The film is 12 minutes long but for anyone interested in how our grandparents used to live, including how they diapered their children, you’ll be glad you watched.   Both of my grandmothers had children during the mid 1950’s and my maternal grandmother continued into the early 1960’s.  Both exclusively used birdeye cotton flats and handwashed their diapers.  They discuss in depth how they boiled the diapers.  My Mamaw Ann exclaims in horror after I ask her if she sunned the stains out of her diapers that she would never hang stained diapers on the line

I definitely consider the information about Flour Sacks to be the most interesting.   While I knew that flour sack towels make great cloth diapers I didn’t realize their origins!  Flour sacks used to come in floral patterns and once the flour was gone families would turn the sacks into dresses, tea towels, bonnets, and anything left over would then be used for diapers.  If this is interesting to you there are a few interviews about this topic on “Farming in the 30’s.”

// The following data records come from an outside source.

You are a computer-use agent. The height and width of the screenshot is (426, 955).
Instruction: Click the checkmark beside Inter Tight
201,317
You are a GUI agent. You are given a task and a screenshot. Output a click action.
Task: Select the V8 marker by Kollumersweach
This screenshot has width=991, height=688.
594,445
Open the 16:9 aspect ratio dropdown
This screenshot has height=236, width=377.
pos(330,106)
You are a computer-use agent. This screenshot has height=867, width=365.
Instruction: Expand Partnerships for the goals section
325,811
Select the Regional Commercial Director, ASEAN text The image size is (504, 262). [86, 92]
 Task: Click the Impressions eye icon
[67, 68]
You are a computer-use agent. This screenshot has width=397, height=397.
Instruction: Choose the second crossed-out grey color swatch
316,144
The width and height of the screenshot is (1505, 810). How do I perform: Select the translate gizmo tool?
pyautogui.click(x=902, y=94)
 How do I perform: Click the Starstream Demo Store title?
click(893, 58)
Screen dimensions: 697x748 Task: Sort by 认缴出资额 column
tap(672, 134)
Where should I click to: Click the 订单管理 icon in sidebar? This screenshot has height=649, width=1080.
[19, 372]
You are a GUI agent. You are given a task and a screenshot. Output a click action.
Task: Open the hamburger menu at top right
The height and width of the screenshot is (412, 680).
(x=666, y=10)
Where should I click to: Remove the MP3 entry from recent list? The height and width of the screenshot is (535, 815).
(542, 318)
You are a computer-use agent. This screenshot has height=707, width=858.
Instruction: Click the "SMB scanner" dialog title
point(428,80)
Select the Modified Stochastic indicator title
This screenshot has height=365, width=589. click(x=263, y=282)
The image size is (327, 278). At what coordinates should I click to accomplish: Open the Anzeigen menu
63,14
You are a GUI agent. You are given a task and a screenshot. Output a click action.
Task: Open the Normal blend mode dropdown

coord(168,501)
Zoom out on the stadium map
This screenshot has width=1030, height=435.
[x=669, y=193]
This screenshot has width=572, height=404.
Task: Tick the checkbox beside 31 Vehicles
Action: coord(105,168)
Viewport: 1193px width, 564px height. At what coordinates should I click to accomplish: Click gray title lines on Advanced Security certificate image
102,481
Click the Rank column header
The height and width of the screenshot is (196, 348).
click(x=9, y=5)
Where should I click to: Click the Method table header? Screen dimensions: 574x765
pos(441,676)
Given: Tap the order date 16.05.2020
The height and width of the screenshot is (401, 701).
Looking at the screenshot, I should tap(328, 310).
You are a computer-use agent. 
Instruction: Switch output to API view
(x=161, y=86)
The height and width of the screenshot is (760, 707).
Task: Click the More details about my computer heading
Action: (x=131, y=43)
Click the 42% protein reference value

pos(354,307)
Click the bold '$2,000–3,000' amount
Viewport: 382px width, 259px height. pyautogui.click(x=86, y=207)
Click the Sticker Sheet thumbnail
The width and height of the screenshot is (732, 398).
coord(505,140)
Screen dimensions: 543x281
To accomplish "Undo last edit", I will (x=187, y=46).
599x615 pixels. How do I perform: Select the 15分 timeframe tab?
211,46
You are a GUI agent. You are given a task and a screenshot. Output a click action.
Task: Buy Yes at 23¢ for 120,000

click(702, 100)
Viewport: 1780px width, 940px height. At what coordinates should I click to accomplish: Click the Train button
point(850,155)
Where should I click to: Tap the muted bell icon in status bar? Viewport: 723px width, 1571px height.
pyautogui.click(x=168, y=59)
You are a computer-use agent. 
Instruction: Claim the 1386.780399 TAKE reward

I appreciate you taking the time to watch this short film. It is out of my own comfort zone (I even rented a professional mic for the audio) but it was so much fun to record, research for, and edit. Anyone interested in historical cloth diaper information should also follow me on Pinterest. There I keep a board on Historical Cloth Diapers full of vintage photographs of babies in cloth diapers, vintage cloth diaper ads, vintage detergent and diaper commericials, and even a few early disposable ads that reference cloth diapers when they were trying to knock the competition.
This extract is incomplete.